We are allowing children and young adults the ability to change their physical appearance and gender earlier and earlier and because it is such a divisive issue we can't have an open discussion about it.
We will have to wait for a couple of decades to see what the fallout will be when these youngsters have had time to reflect. Only then will we know whether this approach is right or wrong or somewhere in the middle.
The result, I fear, will be more suicide—and there's already plenty of that going on.
I shall avoid tying this to any specific debate, but the extreme body modification advocates are clearly involved.
Most people—including myself at times—choose the beliefs that chime with their gut instincts, forgetting, of course, that these gut instincts (like their very bodies) were honed hundreds of thousands of years ago and tailored to survival in a life very different to that we now experience.
Both the for and against mobs desperately
want to be right, because they feel deeply that the conclusions we as a society reach will bolster/wound their sense of self-identity.

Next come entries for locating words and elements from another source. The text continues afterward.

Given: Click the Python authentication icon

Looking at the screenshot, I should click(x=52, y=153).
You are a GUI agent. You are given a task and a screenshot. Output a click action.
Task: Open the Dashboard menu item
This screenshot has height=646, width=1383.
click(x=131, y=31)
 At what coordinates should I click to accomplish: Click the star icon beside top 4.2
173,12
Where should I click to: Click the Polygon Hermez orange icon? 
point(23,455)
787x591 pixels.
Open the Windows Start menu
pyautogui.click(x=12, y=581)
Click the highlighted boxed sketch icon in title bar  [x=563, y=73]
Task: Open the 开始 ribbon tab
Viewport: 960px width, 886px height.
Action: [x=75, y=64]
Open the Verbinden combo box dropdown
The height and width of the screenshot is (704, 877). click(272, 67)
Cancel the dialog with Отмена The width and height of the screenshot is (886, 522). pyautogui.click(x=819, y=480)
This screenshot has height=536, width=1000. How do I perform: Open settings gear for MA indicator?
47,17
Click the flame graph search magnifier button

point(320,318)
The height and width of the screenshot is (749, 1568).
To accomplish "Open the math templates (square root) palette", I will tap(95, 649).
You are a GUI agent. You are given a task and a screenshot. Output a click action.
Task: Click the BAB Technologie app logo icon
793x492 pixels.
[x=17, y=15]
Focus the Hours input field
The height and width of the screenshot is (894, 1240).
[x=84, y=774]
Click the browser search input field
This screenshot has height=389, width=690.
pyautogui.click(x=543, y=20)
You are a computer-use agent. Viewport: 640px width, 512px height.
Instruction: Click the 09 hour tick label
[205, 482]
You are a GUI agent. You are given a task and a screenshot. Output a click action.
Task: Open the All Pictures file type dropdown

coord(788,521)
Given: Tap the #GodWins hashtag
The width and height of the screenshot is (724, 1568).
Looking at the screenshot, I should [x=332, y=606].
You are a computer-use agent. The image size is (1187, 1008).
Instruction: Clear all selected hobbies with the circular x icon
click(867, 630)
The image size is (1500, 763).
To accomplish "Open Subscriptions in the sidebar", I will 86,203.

It's relatively easy to disagree about, say, art, science or history, but it's much more challenging when the point of debate is whether one of the debaters is mentally ill, dangerous to youth, or an acceptable member of society. In fact, when art, science or history brush up against such notions of self-identity, these subjects become very much more contentious, and the scientific method, boundaries of historiography, and sense of aesthetics often get left behind somewhat: there's a hierarchy of importance, and modern society has rather egotistically thrust personal identity to the apex.
Personally, I'm trying to bear all this in mind more often, but my man-ape brain is constantly lobbying to seductively simplify complex issues, maximise free time, and generally keep life safe and predictable.